Progress 21.03.16

https://www.youtube.com/watch?v=TzMSfaNXYZg

 

Tapes In My Head.

This is an extremely slow and lonely process, even when I am working collaboratively alongside my students, as I will attempt to articulate. The other week I conducted a focus group (11.03.16) uncertain that participants are even bothered about identifying their skills (can be considered a low point); my drive to alter their thinking falls away like apple blossom in spring.

 

As I listen back to the audio, my voice is anxious, at times desperate. It is strange how I push on working with audio even though I am uncomfortable with my voice. Trying to unlearn those old voices that haunt me by learning to accept my voice is a personal thing, not really related to the actual project but integrated into my methodology nevertheless. It helps me to write this.

Time and gravity permit the data to fall away as I obsess with fear that I might have failed to document and capture the fall even. Did I think enough about my own coherency, delivery and presentation? No, I just pressed the record button and proceeded. I need to be more considered in future.

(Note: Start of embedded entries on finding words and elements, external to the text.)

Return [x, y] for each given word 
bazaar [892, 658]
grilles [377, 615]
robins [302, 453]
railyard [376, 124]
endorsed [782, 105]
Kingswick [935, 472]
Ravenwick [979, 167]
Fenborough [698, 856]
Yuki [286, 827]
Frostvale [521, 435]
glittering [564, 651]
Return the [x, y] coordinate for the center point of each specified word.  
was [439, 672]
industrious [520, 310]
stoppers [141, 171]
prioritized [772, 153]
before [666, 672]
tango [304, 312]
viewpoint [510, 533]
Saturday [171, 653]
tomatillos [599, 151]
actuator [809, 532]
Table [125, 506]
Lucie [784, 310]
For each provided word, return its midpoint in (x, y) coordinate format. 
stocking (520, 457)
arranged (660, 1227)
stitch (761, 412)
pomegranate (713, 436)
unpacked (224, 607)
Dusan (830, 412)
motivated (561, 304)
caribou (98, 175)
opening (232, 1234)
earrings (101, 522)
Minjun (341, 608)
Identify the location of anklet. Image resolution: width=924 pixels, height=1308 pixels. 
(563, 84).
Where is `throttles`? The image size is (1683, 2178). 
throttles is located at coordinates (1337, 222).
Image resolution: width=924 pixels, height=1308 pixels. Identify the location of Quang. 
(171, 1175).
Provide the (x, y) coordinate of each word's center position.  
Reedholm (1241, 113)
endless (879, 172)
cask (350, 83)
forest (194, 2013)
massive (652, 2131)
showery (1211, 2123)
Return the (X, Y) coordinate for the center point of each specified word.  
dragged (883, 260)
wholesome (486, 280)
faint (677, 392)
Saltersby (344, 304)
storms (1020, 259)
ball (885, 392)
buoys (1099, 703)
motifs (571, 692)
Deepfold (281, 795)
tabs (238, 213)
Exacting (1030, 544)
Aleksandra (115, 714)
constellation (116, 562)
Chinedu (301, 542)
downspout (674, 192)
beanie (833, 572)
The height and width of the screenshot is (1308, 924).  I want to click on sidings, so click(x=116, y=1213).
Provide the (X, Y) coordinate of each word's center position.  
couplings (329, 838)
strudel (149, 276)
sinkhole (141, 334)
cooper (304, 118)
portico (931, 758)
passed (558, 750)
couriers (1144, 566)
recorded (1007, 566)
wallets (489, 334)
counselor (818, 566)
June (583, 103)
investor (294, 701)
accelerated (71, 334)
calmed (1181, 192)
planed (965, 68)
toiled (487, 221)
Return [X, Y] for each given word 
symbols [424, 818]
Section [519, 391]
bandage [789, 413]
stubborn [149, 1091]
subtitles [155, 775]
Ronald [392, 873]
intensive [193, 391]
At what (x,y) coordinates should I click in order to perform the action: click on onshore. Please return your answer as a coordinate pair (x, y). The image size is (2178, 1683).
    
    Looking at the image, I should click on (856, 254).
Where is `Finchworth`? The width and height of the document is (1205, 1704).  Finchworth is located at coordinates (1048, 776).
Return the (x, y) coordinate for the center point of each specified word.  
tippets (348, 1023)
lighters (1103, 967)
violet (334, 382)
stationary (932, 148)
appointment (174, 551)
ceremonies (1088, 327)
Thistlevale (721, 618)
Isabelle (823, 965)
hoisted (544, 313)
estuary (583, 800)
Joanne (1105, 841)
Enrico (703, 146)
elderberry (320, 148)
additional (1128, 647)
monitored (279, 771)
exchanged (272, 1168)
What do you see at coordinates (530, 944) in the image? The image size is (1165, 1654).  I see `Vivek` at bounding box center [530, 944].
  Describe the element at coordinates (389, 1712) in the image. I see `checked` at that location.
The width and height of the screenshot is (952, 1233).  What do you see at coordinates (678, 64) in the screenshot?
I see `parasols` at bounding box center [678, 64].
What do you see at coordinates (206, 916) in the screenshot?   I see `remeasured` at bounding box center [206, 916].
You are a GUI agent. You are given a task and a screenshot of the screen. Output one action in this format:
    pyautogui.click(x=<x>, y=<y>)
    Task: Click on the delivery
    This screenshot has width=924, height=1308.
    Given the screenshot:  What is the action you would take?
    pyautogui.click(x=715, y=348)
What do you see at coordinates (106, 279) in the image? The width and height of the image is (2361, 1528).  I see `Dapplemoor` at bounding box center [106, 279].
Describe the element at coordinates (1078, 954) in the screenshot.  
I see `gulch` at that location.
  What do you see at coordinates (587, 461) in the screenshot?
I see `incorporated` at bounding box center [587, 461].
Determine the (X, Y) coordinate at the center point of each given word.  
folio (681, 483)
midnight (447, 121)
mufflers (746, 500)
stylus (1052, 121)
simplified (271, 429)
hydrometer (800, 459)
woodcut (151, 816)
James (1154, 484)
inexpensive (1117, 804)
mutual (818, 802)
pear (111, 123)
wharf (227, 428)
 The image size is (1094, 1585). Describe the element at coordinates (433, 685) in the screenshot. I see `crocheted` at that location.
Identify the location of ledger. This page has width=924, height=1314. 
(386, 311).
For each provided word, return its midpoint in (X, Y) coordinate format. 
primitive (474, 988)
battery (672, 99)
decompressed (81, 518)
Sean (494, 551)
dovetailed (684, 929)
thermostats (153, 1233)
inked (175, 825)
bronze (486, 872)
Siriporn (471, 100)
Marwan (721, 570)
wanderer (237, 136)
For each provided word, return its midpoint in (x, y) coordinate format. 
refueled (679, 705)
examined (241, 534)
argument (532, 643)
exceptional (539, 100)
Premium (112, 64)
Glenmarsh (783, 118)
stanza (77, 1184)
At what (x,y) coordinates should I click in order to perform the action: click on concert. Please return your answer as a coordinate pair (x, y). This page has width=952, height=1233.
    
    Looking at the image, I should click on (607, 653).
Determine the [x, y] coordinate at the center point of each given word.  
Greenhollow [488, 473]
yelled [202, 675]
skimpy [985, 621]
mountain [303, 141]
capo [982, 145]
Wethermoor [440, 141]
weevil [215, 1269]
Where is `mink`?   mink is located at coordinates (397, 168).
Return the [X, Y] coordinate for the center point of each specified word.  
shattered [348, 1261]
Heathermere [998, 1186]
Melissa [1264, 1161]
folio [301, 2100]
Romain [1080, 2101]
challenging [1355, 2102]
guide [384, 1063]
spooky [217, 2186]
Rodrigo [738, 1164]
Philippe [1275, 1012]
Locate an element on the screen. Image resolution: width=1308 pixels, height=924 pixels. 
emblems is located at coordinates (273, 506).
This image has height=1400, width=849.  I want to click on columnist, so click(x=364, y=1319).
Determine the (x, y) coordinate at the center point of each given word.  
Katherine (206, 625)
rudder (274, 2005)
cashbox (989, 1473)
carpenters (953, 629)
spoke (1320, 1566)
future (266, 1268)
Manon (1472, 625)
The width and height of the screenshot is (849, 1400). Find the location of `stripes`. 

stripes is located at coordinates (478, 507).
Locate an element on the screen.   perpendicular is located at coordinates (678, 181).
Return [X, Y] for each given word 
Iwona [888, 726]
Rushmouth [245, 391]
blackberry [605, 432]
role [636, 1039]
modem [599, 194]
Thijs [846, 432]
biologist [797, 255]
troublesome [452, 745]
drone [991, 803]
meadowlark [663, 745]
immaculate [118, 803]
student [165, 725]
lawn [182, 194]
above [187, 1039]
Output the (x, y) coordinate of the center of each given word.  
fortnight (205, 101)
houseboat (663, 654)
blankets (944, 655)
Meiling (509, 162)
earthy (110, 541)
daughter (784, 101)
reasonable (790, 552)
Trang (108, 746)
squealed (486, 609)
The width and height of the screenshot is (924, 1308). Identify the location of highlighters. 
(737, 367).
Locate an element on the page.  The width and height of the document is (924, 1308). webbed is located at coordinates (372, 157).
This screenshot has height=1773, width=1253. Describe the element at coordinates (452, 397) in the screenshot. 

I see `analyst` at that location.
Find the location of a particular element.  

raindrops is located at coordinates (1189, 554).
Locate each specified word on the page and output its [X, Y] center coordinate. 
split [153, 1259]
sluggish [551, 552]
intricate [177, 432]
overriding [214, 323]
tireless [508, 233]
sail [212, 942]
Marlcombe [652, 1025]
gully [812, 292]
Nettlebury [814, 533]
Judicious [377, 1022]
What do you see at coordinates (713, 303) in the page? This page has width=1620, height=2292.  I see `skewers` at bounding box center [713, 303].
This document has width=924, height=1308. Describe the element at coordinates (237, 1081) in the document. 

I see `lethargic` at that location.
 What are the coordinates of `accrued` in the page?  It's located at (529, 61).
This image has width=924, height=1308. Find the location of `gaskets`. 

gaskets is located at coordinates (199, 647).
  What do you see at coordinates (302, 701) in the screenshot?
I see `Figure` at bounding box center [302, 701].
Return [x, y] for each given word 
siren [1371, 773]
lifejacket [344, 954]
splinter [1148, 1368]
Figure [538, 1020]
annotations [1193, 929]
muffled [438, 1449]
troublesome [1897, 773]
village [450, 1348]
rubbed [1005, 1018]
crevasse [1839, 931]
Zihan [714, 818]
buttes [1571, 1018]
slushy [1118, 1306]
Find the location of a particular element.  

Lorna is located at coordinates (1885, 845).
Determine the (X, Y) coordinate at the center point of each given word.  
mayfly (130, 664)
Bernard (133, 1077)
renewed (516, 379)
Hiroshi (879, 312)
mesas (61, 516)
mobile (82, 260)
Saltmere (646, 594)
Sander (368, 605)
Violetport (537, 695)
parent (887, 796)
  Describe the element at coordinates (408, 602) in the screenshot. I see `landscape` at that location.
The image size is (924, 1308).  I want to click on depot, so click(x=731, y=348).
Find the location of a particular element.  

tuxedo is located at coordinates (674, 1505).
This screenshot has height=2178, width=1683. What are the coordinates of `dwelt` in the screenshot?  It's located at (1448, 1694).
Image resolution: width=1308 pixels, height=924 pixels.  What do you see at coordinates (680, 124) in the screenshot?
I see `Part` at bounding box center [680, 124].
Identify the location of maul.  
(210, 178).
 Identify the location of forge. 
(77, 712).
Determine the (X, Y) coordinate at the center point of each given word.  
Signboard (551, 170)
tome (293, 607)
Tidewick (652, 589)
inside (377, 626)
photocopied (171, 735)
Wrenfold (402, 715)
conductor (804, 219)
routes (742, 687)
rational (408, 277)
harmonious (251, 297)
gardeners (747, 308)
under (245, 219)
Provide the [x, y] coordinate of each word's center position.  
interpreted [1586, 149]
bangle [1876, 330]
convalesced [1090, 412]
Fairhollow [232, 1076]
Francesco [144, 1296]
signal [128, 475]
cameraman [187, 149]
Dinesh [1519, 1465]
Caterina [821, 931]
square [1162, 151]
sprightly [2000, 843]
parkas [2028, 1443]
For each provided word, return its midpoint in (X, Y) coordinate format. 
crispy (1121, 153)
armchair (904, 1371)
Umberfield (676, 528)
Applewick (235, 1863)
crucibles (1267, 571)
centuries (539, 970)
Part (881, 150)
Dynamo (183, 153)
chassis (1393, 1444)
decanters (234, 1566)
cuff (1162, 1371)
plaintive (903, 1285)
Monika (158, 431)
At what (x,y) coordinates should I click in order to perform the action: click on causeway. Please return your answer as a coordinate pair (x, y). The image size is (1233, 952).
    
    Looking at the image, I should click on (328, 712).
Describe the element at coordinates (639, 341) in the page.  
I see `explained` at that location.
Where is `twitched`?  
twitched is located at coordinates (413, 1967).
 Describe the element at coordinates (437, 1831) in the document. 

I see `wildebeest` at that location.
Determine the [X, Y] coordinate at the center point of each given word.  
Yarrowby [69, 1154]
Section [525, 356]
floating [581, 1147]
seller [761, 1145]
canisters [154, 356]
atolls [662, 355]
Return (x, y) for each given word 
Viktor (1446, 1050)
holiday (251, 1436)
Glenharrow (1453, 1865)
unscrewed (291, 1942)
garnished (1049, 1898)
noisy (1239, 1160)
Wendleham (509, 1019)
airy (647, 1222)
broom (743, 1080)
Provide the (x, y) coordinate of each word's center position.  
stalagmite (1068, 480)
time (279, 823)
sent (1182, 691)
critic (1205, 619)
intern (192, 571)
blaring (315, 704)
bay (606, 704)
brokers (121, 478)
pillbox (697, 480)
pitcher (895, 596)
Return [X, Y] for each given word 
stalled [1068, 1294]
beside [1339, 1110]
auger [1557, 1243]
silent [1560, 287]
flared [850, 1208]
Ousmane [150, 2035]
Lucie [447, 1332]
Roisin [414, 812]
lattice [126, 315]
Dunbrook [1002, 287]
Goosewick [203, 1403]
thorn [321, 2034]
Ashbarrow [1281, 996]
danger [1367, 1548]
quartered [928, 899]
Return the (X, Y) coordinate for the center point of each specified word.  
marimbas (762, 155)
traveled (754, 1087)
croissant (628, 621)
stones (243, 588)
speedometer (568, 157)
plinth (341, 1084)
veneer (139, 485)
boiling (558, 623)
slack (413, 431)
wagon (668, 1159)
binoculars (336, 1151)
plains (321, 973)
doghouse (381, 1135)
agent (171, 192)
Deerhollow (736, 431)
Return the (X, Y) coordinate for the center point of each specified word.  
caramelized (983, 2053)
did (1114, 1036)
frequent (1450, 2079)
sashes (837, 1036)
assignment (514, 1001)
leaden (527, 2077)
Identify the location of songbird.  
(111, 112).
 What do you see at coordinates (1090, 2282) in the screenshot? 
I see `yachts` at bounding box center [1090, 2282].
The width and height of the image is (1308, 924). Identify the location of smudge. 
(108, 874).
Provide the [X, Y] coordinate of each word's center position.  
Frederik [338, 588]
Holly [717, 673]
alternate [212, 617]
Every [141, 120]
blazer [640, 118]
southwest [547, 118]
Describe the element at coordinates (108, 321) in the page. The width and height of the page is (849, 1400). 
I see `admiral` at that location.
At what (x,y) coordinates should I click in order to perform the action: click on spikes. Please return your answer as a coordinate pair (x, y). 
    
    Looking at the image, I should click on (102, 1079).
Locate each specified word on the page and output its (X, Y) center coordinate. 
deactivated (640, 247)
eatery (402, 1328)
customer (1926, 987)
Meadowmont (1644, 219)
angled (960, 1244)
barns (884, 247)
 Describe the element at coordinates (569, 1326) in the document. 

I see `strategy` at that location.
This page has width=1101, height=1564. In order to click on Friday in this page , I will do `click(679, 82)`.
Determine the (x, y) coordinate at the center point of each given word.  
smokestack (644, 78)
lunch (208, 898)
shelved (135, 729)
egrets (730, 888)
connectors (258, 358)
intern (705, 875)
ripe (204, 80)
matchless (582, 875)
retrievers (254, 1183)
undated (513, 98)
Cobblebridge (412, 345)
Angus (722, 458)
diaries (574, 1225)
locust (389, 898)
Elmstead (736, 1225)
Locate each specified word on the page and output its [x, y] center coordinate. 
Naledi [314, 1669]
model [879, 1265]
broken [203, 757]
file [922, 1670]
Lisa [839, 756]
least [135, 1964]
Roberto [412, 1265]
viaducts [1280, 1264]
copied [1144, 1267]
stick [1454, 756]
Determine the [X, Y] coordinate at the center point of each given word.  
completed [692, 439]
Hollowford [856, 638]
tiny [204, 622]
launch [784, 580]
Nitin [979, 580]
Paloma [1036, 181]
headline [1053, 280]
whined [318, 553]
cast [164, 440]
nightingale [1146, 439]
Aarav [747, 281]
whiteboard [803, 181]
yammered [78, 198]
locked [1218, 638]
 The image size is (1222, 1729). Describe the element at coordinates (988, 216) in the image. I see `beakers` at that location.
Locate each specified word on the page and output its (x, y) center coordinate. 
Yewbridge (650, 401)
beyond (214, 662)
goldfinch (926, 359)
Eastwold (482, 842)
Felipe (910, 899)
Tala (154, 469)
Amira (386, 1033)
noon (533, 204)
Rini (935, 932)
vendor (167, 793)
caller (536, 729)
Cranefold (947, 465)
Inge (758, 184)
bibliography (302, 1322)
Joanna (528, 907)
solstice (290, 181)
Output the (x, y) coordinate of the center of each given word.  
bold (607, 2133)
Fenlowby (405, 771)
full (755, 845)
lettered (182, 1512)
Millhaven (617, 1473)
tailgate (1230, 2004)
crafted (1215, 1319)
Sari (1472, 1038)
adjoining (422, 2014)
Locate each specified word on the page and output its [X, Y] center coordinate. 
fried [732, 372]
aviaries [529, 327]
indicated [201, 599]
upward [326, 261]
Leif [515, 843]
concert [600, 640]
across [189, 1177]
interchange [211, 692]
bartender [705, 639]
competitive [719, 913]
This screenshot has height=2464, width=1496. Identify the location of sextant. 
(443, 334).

I am trapped in a DIY research prism-prison that circulates project intentions against and alongside the tensions of the potential for failed planned interventions time and time again. The tensions of process are central to this struggle and working through the tensions part of the process.

I am moving forward and unexpected interesting things are happening. I recall fragments of what was said by some participants but don’t fully grasp them until I playback the audio. Listening to the conversations remind me that it happened, data was collected. Playback stops me from feeling lonely. It’s slow because I have recorded everything on a hand-held camera, then I extract audio using Final Cut software, then I export as an AIFF file, then I convert into MP3 – the plan is to collate eventually on SoundCloud as breaded trail. I should have just bought a hand-held dictaphone.

I still need to transcribe, analyse and make sense of the narratives…

I move rooms; the afternoon sun is blinding my concentration. The hall seems better. It has a walkway and a door.

Window

 

Ex-Student Tapes (Audio Testimonies)

I have interviewed four ex-media students so far (since Feb) and recorded their testimonies regarding their thoughts on transferable skills having left college (in some cases many years ago) and having been in employment (various positions) having left education.

I intend to track down and interview an additional two more ex-students/ participants. The intention being that this information can then feed into and impact more purposefully on the action cycles I continue to carry out with my MED2 group of participants. At the very least the audio will prove useful for my current research participants to reflect upon in terms of ex-media student pathways.

 

For fear of data overload, I have decided to use MED1 and MUS1 participants to evaluate usage with minimal intervention from me just to see if any participants actively and independently choose to use the transferable skills tool.

Talking to the past whilst informing the future…

The focus group findings obtained (so far) already tell me the original devised tracker is too long. A list possibly so extensive that it would be unreasonable to expect participants to reflect with any rigor (taking into account the demands of the curriculum). So, we seek to collaboratively (discursively) reduce the list as a next action point although before I do so I think it important to discuss the skills identified by the ex-students so far as this might impact on what skills to go forward with. The ex-students informing the current cohort. A reflective dimension I hadn’t originally planned for until a Skype conversation with one of my supervisors at BU (Jenny Moon) in February. The condition of being open to change is essential as I continue to travel down my research path, carving (Sarte, 1963) ‘hodological’ connections wherever and whenever I can.

I am learning to enjoy the solitude of doctorate research, however lonely at times, it has become my friend. It grounds me and keeps me consistent (relatively speaking) through the ups and downs.

 

I look at the door as I remember it’s time to collect the kids from school. I might well exit through the doorway for pick up but won’t be able to escape the struggles of this doctorate as I think about what to have for tea.